Google calls, raises Mozilla's bug bounty for Chrome flaws
Boosts cash-for-bugs maximum payment to $3,133, makes researchers mostly happy
Computerworld - Google on Tuesday hiked bounty payments for Chrome bugs to a maximum of $3,133, up almost $2,000 from the previous top dollar payout of $1,337.
The move came less than a week after rival browser maker Mozilla increased Firefox bug bounties to $3,000.
In an entry to the Chromium project's blog, Chris Evans, who works on the Chrome security team, announced the new maximum bounty of $3.133.70 and said Google would "most likely" award that amount for all vulnerabilities rated "critical" in the company's four-step scoring system.
"The increased reward reflects the fact that the sandbox makes it harder to find bugs of this severity," said Evans, referring to the technology baked into Chrome that isolates processes from one another and the rest of the machine, preventing or at least hindering malicious code from escaping an application to wreak havoc or infect the computer.

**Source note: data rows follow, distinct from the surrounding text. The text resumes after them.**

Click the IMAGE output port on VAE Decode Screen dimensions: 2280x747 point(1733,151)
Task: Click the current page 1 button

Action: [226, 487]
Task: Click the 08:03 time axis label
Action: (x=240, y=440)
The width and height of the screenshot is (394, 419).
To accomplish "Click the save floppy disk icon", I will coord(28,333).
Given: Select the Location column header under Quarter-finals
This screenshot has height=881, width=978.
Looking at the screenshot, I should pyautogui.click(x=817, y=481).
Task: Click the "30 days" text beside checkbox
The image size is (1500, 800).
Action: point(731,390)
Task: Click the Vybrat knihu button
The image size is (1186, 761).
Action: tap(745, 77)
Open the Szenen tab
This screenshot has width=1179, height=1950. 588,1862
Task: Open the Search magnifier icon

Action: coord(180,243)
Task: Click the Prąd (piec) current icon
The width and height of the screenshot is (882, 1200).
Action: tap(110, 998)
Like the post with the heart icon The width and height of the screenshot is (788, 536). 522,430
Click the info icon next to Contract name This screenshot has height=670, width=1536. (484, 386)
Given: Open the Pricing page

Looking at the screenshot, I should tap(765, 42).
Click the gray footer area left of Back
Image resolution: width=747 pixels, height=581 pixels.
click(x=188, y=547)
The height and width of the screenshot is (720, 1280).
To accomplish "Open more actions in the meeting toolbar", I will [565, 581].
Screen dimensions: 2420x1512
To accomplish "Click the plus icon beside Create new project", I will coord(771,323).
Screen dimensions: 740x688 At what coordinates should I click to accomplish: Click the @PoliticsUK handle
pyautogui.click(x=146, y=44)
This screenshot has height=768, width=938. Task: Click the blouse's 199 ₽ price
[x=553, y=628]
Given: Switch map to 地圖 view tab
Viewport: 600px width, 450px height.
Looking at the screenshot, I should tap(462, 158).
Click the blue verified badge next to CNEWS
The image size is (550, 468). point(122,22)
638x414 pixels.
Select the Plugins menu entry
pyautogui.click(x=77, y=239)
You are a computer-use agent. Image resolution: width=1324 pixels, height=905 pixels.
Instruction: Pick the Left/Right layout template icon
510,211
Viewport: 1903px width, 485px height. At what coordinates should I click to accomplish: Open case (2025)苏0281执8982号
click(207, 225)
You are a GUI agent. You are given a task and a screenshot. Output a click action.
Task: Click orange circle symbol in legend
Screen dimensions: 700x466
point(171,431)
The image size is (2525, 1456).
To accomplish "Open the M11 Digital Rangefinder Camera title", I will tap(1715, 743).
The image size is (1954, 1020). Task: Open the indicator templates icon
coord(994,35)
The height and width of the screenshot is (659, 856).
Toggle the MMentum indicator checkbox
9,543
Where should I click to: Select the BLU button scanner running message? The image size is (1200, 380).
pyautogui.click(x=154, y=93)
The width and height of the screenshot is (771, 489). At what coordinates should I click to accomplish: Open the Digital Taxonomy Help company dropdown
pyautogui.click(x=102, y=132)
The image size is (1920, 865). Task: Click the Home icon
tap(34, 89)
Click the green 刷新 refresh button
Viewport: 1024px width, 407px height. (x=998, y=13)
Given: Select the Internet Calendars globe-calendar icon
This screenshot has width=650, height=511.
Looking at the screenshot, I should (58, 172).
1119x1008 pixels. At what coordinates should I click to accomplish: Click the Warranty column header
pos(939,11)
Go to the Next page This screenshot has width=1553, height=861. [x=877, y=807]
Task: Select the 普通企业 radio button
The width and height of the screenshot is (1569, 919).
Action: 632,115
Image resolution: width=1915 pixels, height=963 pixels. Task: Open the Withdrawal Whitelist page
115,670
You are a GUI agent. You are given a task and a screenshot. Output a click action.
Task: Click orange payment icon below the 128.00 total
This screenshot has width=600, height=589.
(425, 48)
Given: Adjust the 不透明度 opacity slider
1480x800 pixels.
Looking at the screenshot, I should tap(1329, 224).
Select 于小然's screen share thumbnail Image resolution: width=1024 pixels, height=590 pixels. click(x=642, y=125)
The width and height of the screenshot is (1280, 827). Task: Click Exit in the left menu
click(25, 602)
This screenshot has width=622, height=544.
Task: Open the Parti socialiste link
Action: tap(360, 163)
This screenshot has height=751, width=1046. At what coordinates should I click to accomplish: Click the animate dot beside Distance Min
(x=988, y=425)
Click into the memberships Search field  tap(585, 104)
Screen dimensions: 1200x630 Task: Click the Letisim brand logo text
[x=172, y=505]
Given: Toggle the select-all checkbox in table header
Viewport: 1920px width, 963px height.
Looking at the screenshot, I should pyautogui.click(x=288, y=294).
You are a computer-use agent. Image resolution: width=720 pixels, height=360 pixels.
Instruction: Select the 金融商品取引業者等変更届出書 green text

When Google launched Chrome bug bounties last January, it set $1,337 as the maximum amount, but said that the biggest bounty would be awarded only to vulnerabilities it considered "particularly severe or particularly clever." The company has cut a check for that amount only once in the last six months.
Like the previous maximum, the new amount is playing with "leet," a kind of geek-speak used by some researchers. There, "eleet" -- for the correctly-spelled "elite" -- is rendered as "31337."
Evans said that the base reward for less serious bugs would remain at $500, but that the security engineers who evaluate reported vulnerabilities would "consider rewarding more for high-quality bug reports" that included an accurate explanation of the root cause or to a researcher who, as Evans put it, conducted a "productive discussion towards resolution."
Google has paid out $14,846 for 21 reported vulnerabilities since January.
Researcher Sergey Glazunov earned not only the sole $1,337 that Google's awarded so far, but made the most of any contributor: $3,337. Four researchers -- Glazunov, Aki Helin, a researcher identified only as "wushi," and another nicknamed "kuzzcc" -- accounted for 73% of the money Google has paid for bounties.
Not surprisingly, researchers applauded the potential to earn more from Google and Mozilla.
"Chrome ups the ante on bug bounties. A bidding war begins!" said Charlie Miller on Twitter Tuesday. Miller is a well-known vulnerability researcher, and the only one to take home cash prizes three years running at the Pwn2Own hacking contest held each spring in Vancouver, British Columbia. "Who shall we help find bugs for?"
"It's a real beneficial development, and not only for researchers," said Dino Dai Zovi, a security consultant and researcher who, with Miller and colleague Alex Sotirov, launched an effort they dubbed "No Free Bugs" last year.